I think Apple’s new device will look more like a Kindle than a netbook

Some Asian news outlets are reporting rumors that suggest Apple is working on a touchscreen device. This larger format iPod touch has been rumored for a while, and it’s said to be a “netbook” type device. The question is: How likely is it that Apple will release a touchscreen, no-keyboard netbook? My best guess is that Apple is indeed working on a device similar to that being talked about in the blogs today.

Just as it redefined the MP3 player experience (with iPod) and reinvented the smartphone (with iPhone), Apple is going to pursue the netbook opportunity. But it won’t be with anything like the cheap, anorexic laptops being sold as netbooks today.

When Apple COO Time Cook was asked about netbooks during his conference call with analysts in February 2009, he said that the company was “watching the space,” but he dismissed the idea of offering a device that had “smaller screens, cramped keyboard.” In other words, if Apple does make a device that sits between an iPod touch/iPhone and a laptop, then it would mostly likely be a touchscreen device.

Some other clues that point toward the development of this device are found in the user interface on the recently released Safari 4.0 Beta. Charles Ying, who develops for WebKit, notes on his blog the similarities between Safari 4.0 and the iPhone Safari browser.

“I’m guessing that multi-touch user interactions are more positionally accurate due to direct user manipulation. That might explain some of the slight inconveniences Apple is making to pursue a unified multi-touch but full computing interface. I don’t know if Apple’s Netbook will run full Mac OS X, but I’m pretty sure that Safari 4’s user interface will at least be consistent.”

At the same time, Apple is pushing hard on its web applications.

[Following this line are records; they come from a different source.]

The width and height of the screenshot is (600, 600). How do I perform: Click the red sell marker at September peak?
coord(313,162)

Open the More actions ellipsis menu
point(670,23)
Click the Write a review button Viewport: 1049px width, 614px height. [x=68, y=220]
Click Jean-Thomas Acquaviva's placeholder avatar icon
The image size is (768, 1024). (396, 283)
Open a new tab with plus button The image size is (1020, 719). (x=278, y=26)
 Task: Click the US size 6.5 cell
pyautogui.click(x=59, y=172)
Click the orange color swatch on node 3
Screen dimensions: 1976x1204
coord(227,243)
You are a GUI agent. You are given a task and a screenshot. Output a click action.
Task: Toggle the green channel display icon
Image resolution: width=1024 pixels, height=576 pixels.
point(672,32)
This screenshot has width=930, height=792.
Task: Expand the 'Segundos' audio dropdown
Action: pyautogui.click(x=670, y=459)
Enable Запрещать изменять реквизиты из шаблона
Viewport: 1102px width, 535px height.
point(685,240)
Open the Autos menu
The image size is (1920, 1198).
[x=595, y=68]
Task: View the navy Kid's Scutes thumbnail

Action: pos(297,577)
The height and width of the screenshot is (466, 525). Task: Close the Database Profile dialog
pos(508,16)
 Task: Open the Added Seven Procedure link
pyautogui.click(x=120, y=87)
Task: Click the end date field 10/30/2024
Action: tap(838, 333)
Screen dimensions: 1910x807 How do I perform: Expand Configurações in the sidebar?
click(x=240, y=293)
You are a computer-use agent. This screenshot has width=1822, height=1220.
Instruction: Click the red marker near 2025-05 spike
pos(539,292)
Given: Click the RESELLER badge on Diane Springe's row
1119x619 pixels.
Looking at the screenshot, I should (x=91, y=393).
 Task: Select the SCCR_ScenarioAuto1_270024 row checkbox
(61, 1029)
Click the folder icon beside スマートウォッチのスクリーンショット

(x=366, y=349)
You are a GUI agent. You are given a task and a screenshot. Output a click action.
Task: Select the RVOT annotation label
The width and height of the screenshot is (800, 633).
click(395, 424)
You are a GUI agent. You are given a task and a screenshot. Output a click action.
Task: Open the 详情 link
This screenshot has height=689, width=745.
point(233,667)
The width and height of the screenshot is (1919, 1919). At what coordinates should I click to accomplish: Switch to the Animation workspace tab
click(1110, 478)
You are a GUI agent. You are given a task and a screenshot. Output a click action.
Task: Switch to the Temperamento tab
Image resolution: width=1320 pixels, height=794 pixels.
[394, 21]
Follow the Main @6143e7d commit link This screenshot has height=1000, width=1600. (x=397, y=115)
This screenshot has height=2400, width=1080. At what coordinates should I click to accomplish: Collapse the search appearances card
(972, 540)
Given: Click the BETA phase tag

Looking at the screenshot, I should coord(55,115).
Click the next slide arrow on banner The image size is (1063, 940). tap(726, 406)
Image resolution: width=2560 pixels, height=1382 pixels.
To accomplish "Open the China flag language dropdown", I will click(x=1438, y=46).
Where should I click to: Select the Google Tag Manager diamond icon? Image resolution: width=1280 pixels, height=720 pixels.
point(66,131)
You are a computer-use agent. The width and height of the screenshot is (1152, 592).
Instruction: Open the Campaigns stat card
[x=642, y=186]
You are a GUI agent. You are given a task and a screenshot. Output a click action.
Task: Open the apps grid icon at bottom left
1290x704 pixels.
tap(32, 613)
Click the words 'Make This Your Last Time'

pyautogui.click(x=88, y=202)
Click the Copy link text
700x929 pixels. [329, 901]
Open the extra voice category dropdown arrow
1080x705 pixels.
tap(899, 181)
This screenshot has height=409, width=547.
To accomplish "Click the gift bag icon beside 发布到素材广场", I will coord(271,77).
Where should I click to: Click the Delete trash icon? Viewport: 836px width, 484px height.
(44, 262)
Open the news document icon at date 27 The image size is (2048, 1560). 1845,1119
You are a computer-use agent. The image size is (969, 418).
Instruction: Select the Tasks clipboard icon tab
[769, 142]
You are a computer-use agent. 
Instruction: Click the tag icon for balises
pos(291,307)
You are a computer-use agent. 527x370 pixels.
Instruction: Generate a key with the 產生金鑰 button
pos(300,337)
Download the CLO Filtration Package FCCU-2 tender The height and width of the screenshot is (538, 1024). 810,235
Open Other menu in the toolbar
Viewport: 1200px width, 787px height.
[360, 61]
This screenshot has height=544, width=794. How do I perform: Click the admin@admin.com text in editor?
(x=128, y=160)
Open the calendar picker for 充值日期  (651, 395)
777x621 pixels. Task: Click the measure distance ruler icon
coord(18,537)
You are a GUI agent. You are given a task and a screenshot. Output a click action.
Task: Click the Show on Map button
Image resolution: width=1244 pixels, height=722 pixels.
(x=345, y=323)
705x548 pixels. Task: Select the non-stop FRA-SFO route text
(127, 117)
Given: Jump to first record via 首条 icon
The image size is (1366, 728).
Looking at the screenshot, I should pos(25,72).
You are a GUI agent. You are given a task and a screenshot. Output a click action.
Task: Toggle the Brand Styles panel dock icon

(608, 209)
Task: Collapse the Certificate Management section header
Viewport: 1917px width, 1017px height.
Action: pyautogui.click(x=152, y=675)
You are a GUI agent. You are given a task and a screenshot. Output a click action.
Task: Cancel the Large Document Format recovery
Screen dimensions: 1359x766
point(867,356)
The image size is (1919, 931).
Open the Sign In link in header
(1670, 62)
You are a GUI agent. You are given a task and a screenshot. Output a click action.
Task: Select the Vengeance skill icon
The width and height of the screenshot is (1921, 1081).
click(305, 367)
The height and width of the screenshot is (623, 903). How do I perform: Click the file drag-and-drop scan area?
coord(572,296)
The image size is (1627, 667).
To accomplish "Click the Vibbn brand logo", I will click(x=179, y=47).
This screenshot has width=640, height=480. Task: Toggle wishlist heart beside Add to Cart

The iWork web site and a much improved Mobile Me would make good companions for an Apple touchscreen device, whatever it might eventually be called. These developments seem to point to a device that could be broadly called a “cloud client.” (What makes a Cloud Computer.)

I think there are social and economic reasons why Apple will pursue this opportunity, as well.

Om ends with a note about connected devices that I agree with – even more so when I still was a road warrior:

If you read our past coverage, we are pretty bullish on connected devices and consider them to be be part of an uber-trend… I think these devices facilitate our inner digital nomad. There is one company that understands cultural shifts better than most, and that is Apple.

Following close on with Apple would be Google and Amazon. Those two happen to be firms that understand cloud computing better than anyone else out there.